*** Supplied material ***
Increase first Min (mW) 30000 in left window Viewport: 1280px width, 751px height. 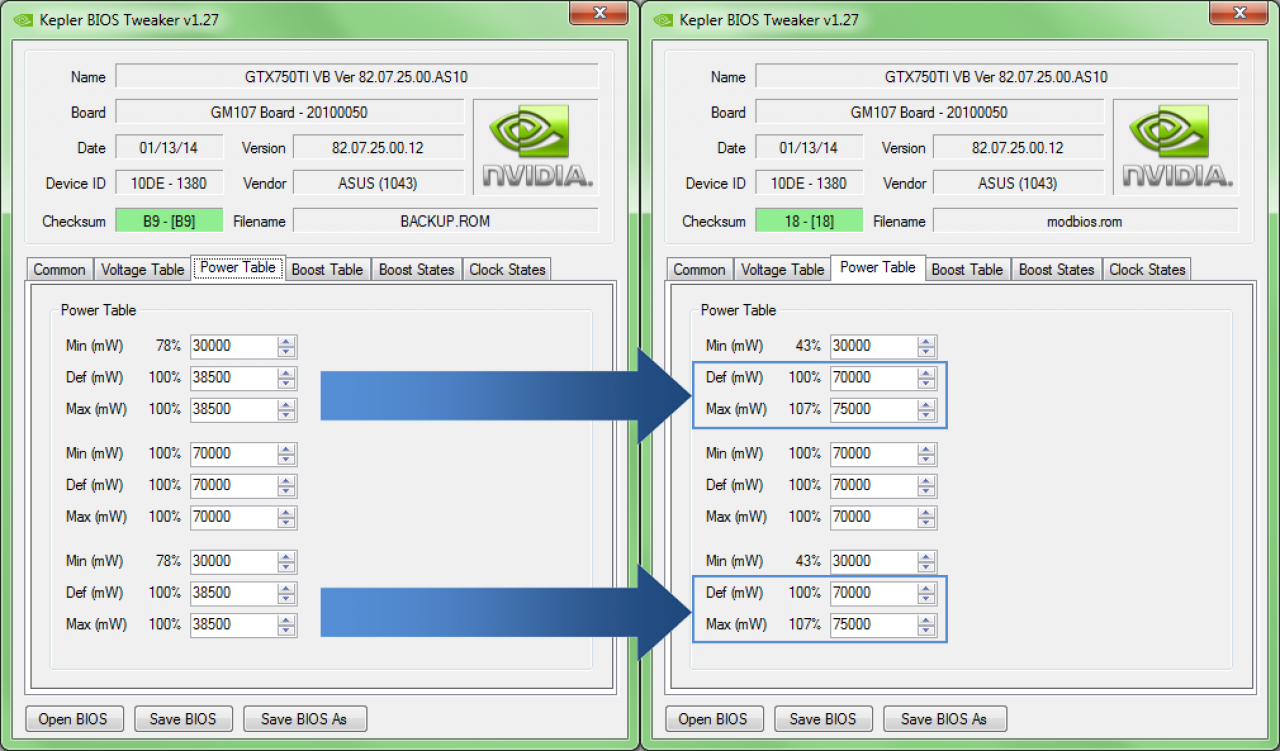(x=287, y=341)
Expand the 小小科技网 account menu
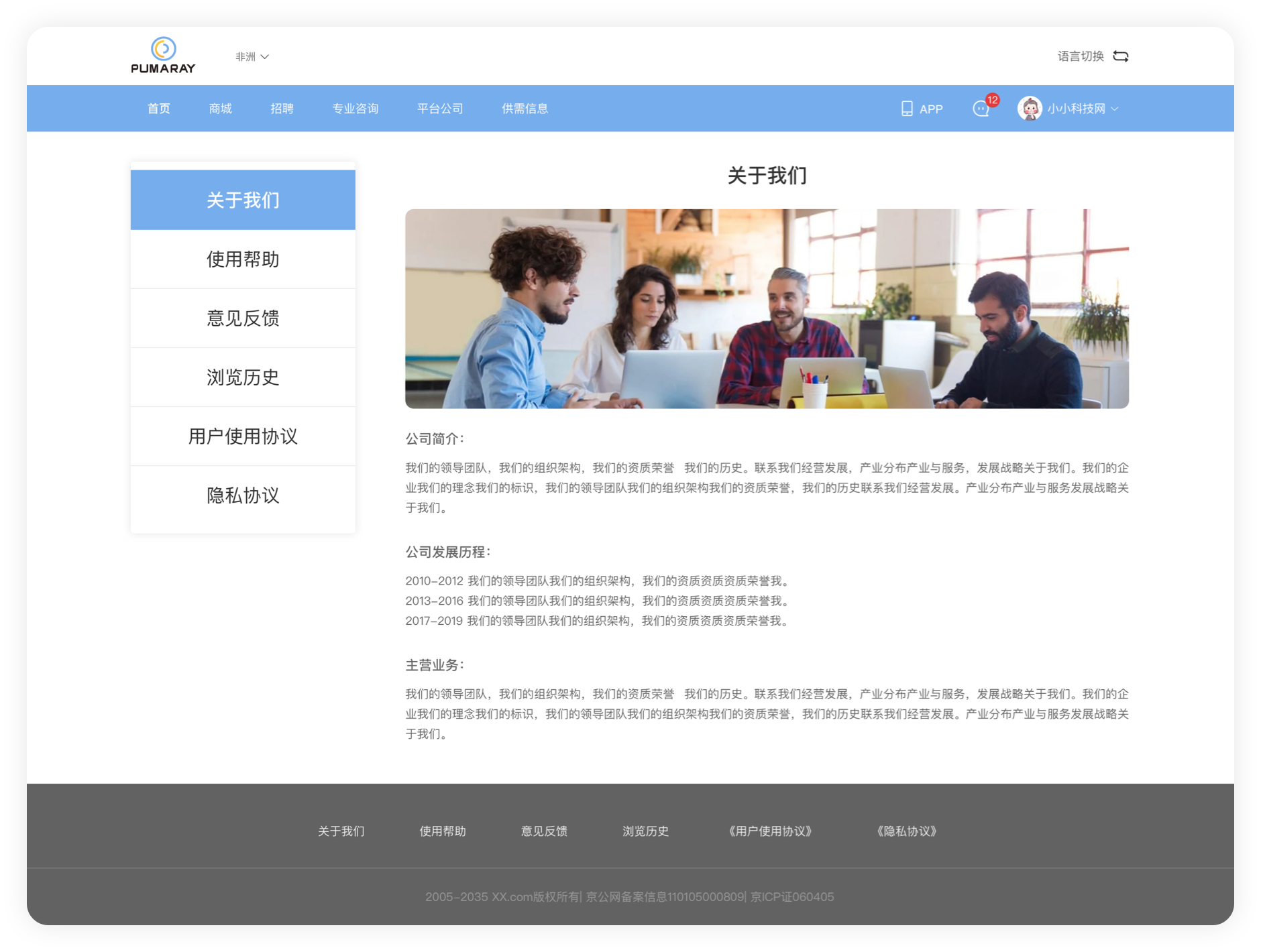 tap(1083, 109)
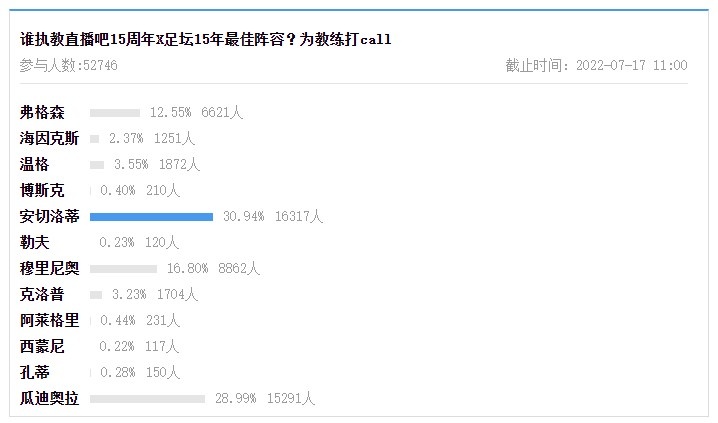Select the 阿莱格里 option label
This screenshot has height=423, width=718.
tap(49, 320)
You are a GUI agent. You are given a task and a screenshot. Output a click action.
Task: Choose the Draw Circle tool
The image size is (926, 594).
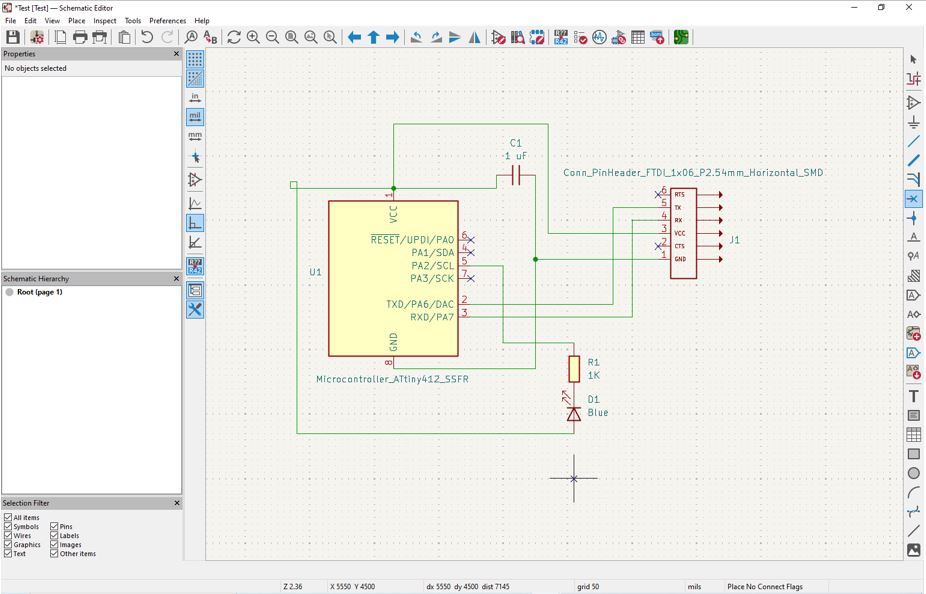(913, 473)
*** End of Supplied material ***
**Problem to work on**
Repeat each line word for word, from the one with "You are a GUI" down to the last line of the data, and keep the pictures out of it.

**Answer area**
You are a GUI agent. You are given a task and a screenshot. Output a click action.
Task: Choose the Draw Circle tool
The image size is (926, 594).
(913, 473)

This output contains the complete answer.